The Torah is the most politically incorrect document in the world. How many revolutions have occurred from the inspiration the downtrodden have received from the story of the Exodus from Egypt? How many have sacrificed their lives for moral ideas first expressed in the Ten Commandments or in the Holiness Code?
In the portion that we read this week we meet that politically incorrect approach to the world again. Jacob is dying, so he calls all of his children in order to give them his last testament. He does not mince words. He calls two of his sons men of violence and murderers. He calls another unstable. He finds faults and strengths in all of his sons, and he does not try to sugar coat that which is undesirable. Jacob had to learn the hard way. When he was a boy, he tried to find advancement in the world through lying. Those lies only brought him a life of suffering and pain. By the time that he was an old man, he had learned the force of the truth, and tried to apply that truth in the last conversation that he had with his sons.

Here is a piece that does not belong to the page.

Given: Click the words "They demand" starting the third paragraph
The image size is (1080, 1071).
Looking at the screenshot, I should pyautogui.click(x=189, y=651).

Jacob taught us that problems cannot be solved unless we meet them head on. We can never improve our lives with lies. No matter the circumstance, lies need be undone for truth and progress to happen.
Unlike other histories of his time, he does not try to change events. For him victories are victories, and failures are failures. He describes the world as he perceives it. For thousands of years we have read about his world and about his children. From him we have learned to confront our own sense of failure. We have learned that mortality means that we are not perfect, that we make mistakes and do wrong. Yet, Jacob teaches us that we can change the world and ourselves. We can bring about the end of days.
Judaism has survived longer than most religions because we have never been afraid of the truth. We have no baggage in lies. Lying was never the currency that we dealt. Israel is strong for that reason today. Indeed, the most powerful worldly tool that Israel has is the Jewish reliance on truth.
The history of our people is not always pretty, but it is always true. That is the legacy that we received from Jacob.